Lugdunum fut jadis la capitale des Gaules, mais, même si le primat des Gaules est encore le cardinal-archevêque de Lyon, la métropole rhodanienne n'est plus désormais que la seconde ville de France, à part peut-être en football, ce qui ne l'empêche pas de se distinguer parfois, par exemple en organisant une Biennale d'Art Contemporain qui en est déjà à sa neuvième édition, alors que la parisienne Triennale du Grand Palais n'a pour l'instant connu qu'un épisode (la Force de l'Art en 2006), une biennale qui peut donc donner l'occasion à un parisien sain de corps et d'esprit de faire un saut dans cette province.

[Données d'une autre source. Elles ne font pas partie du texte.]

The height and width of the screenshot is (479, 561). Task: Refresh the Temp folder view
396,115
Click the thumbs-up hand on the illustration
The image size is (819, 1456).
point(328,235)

Le TGV est le moyen de transport le plus rapide, et la gare de Perrache la plus intéressante puisqu'elle est située en plein centre de Lyon, et dès lors il est pratique de trouver un hôtel dans ce coin, tel par exemple l'Ibis Lyon Centre Perrache.
La situation est bonne.
L'hôtel se situe sur une voie pompeusement baptisée cours de Verdun, voie parallèle aux voies de chemin de fer, et sur laquelle se pressent plusieurs hôtels, et des restaurants pas forcément dans le style bouchon lyonnais, par exemple un établissement baptisé le Meknès qui doit proposer de la cuisine de Lyon-Sud vu son nom, mais aussi une Brasserie Georges établie en 1836, et pittoresque dans sa décoration.
L'accès à la gare est rapide, puisqu'en allant de la gare de Perrache à la place Carnot il suffit de prendre un escalator ou un ascenseur sur le côté, pour déboucher à une centaine de mètres de l'hôtel, en sinuant entre les voitures de location garée sur une petite voie où l'on a juste oublié les trottoirs pour piéton, et si cette zone proche de la gare n'est pas très attrayante, la proximité est un atout évident pour le voyageur de passage, ou le weekender faisant un saut à Lyon.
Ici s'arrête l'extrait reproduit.